*** Block opens ***

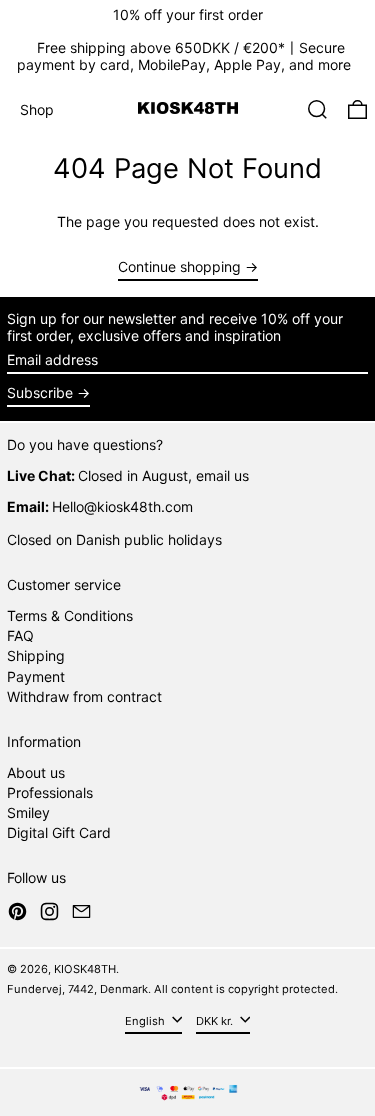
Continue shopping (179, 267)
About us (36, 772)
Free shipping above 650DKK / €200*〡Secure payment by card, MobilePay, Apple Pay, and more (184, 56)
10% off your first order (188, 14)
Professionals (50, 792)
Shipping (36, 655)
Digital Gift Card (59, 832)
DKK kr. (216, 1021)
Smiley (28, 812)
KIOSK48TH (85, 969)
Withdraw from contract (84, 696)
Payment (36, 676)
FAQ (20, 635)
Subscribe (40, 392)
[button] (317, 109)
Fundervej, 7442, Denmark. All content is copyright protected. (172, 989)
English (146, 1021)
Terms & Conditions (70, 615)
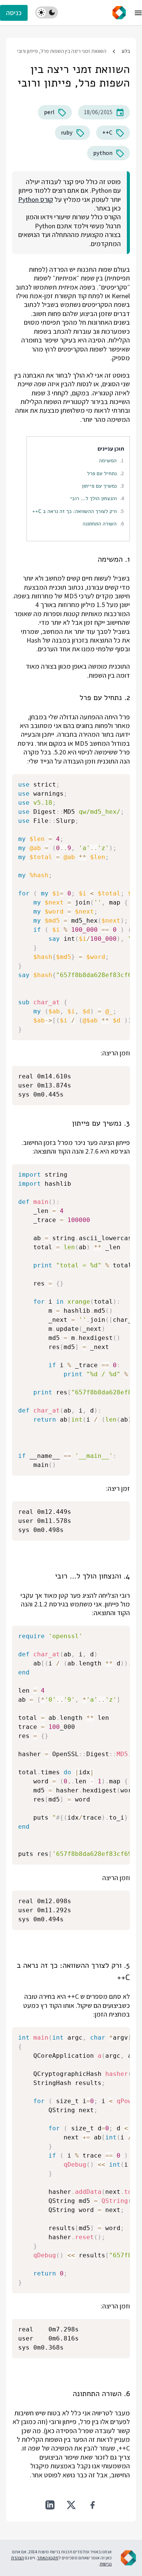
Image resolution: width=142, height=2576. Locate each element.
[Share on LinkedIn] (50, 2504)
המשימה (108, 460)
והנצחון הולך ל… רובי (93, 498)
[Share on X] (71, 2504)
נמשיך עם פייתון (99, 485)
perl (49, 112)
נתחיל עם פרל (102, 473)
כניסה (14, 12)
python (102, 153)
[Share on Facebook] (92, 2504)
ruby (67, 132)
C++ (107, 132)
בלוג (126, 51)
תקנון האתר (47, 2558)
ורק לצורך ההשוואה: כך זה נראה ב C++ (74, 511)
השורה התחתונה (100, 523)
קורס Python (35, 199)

*** Block closes ***
*** Block opens ***

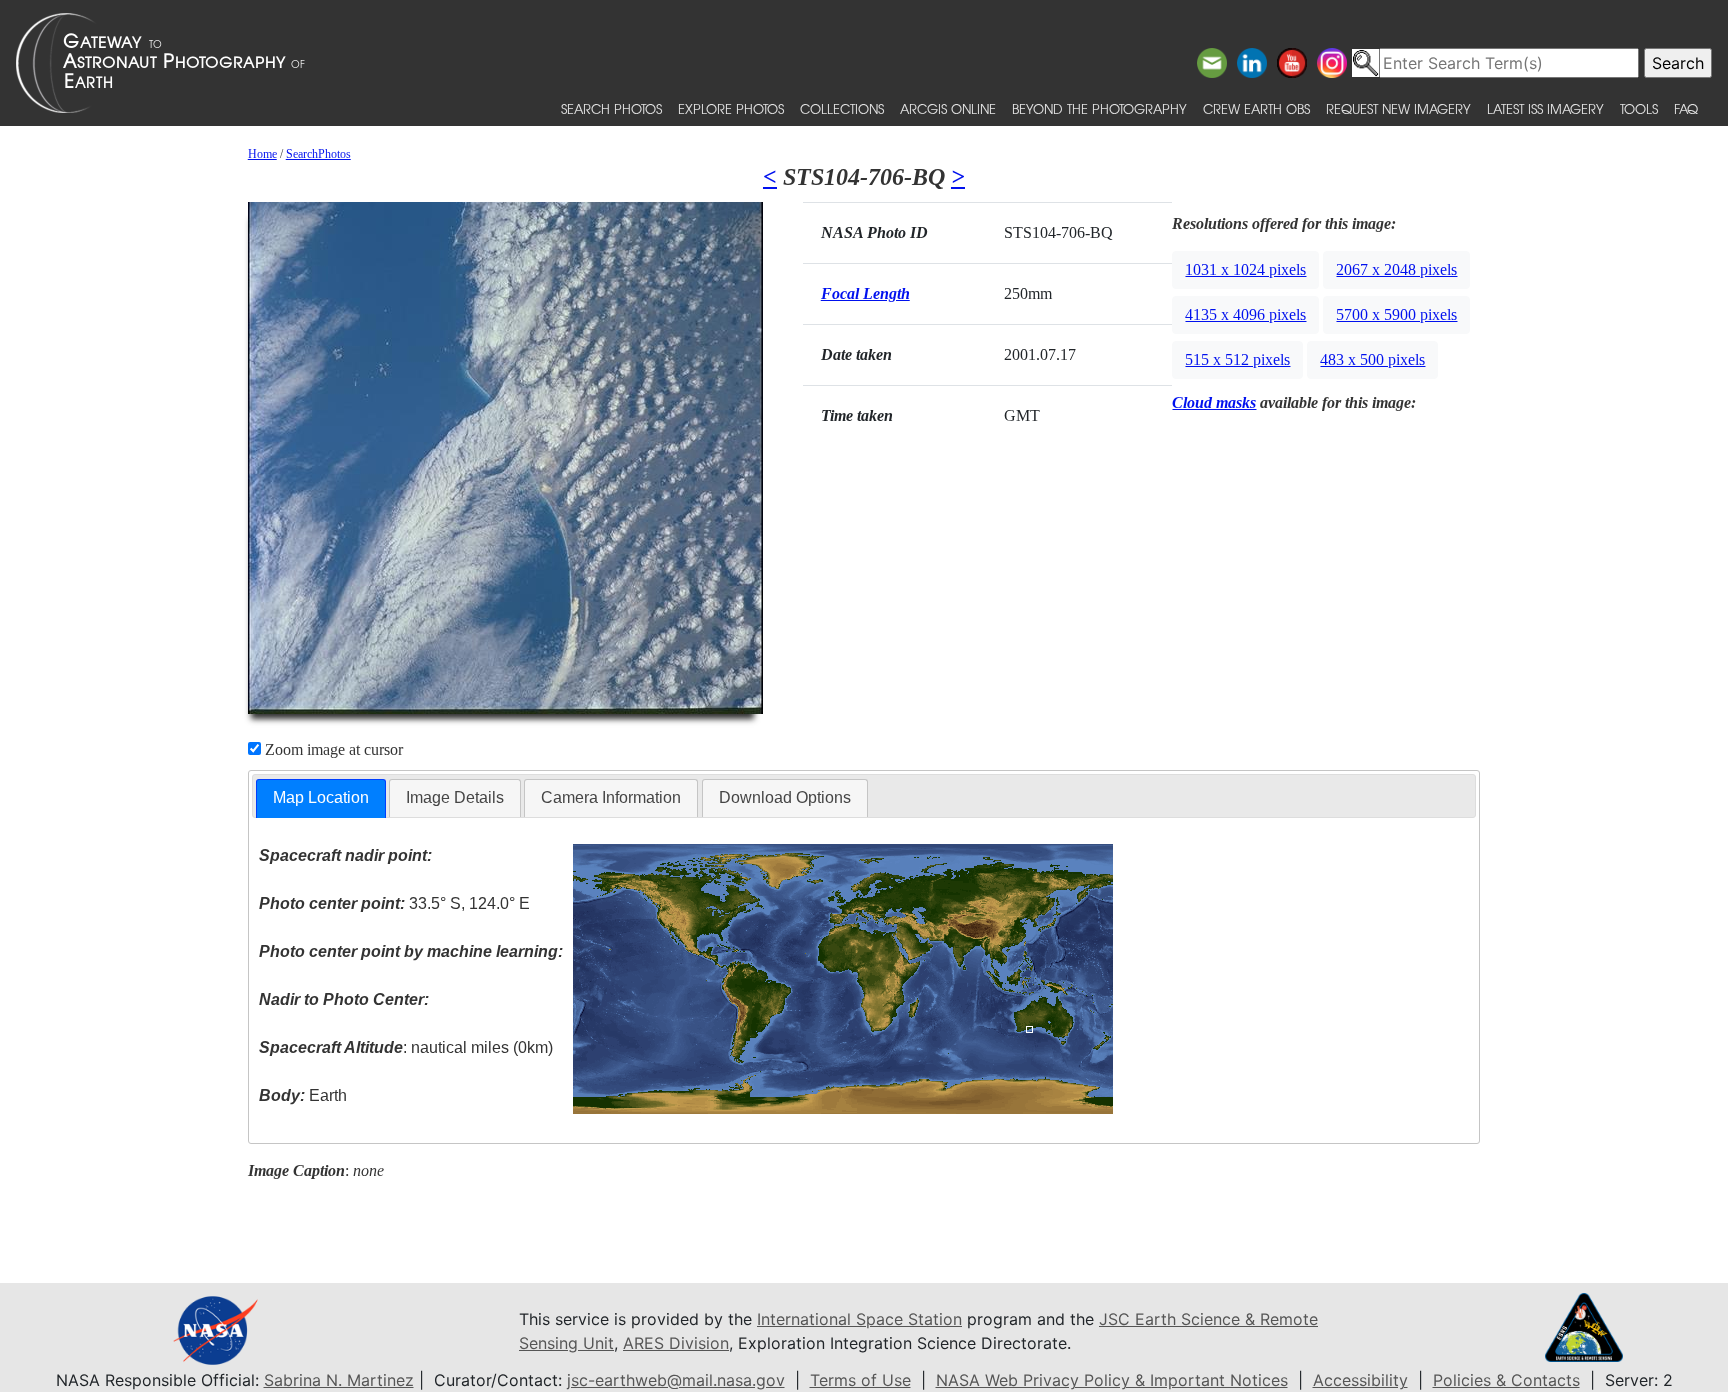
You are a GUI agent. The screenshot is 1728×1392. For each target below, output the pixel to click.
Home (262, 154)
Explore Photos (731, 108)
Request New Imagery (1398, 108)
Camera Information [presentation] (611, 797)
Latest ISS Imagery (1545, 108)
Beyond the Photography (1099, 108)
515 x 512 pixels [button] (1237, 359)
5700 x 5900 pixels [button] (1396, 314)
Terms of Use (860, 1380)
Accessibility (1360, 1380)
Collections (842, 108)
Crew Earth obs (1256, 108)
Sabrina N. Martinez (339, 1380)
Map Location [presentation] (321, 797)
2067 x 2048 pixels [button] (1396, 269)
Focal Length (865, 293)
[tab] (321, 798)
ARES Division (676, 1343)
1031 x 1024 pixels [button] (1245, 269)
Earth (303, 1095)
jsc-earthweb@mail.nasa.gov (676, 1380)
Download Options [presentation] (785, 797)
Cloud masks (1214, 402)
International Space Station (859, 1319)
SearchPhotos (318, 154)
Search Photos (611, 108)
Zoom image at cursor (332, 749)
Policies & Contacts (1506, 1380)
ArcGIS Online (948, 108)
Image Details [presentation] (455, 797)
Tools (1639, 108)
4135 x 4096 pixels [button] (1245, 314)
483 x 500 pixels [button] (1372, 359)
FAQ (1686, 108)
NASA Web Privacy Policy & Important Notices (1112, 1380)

*** Block closes ***

All that should be written out is the stretch of lines above between the one holding "SearchPhotos (318, 154)" and the one holding "NASA Web Privacy", inclusive, exactly as given.

SearchPhotos (318, 154)
Search Photos (611, 108)
Zoom image at cursor (332, 749)
Policies & Contacts (1506, 1380)
ArcGIS Online (948, 108)
Image Details [presentation] (455, 797)
Tools (1639, 108)
4135 x 4096 pixels [button] (1245, 314)
483 x 500 pixels [button] (1372, 359)
FAQ (1686, 108)
NASA Web Privacy Policy & Important Notices (1112, 1380)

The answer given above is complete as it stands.